Сразу после революции Горький придумал и начал издавать серию «История молодого человека XIX столетия». В нее помещается почти вся наша большая проблемная классика позапрошлого века. Онегин, Печорин, Базаров, Раскольников, Болконский – молодые люди, не достигающие или чуть перешагивающие ту цифру 27, которою Лева в своей статье считает роковой. «В двадцать семь умирают люди, и начинают жить тени, пусть под теми же фамилиями – но это загробное существование, загробный и мир».
Битов продолжает этот ряд, сочиняя «Пушкинский дом» как историю молодого человека века двадцатого. Строительным материалом, сюжетным каркасом романа становится для него школьная классика.
«Автор считает, что одного взгляда на оглавление достаточно, чтобы не заподозрить его в так называемой “элитарности”… – заботливо-иронически комментируется оглавление. – Вовсе не обязательно хорошо знать литературу, чтобы приступить к чтению данного романа, – запаса средней школы… более чем достаточно. Автор сознательно не выходит за пределы школьной программы».
На самом деле, конечно же, выходит – и довольно далеко. Культурный контекст, интертекст романа – больше сотни имен и цитат, включая такие экзотические как М. Арлен с П. Бенуа, Г. Фаст с баронессой Крюднер, песенка «Журчат ручьи» и фильм «Утраченные грезы» с Сильваной Пампанини.
Но по сути автор прав. Конструктивно битовский роман – сочинение на школьную тему, диалог с тремя-пятью писателями, десятком произведений, известными хотя бы понаслышке (поначитке) каждому просидевшему несколько лет в советской школе или – тем более – гуманитарном вузе.
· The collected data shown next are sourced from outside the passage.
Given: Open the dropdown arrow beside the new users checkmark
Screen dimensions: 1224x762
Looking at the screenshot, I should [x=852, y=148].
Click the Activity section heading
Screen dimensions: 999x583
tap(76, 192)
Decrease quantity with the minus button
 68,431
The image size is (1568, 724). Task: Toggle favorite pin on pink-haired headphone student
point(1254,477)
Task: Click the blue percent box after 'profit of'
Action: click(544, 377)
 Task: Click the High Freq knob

«Пушкинский дом» уверенно объявляют «одним из первых и лучших образцов постмодернистской прозы». Битов в подобных разговорах эффектно снимает проблему, заявляя, что первым постмодернистом был Пушкин.
Автор «Пушкинского дома» не только намного опередил распространенные в конце двадцатого века игры по дописыванию, переписыванию, развенчиванию и развинчиванию русской классики, но и сыграл в свою – более содержательную и серьезную – игру.
Пародируя старый текст, мы как бы возвышаемся над ним, цинично или просто снисходительно предполагая: они писали не про нас. Битов – при внешней ироничности – исходит из другой, прямо противоположной установки: они писали как раз про нас и писали лучше, чем мы; их формы, мысли, герои живы, просто их надо проявить, как на фотопленке, увидеть сквозь современный антураж.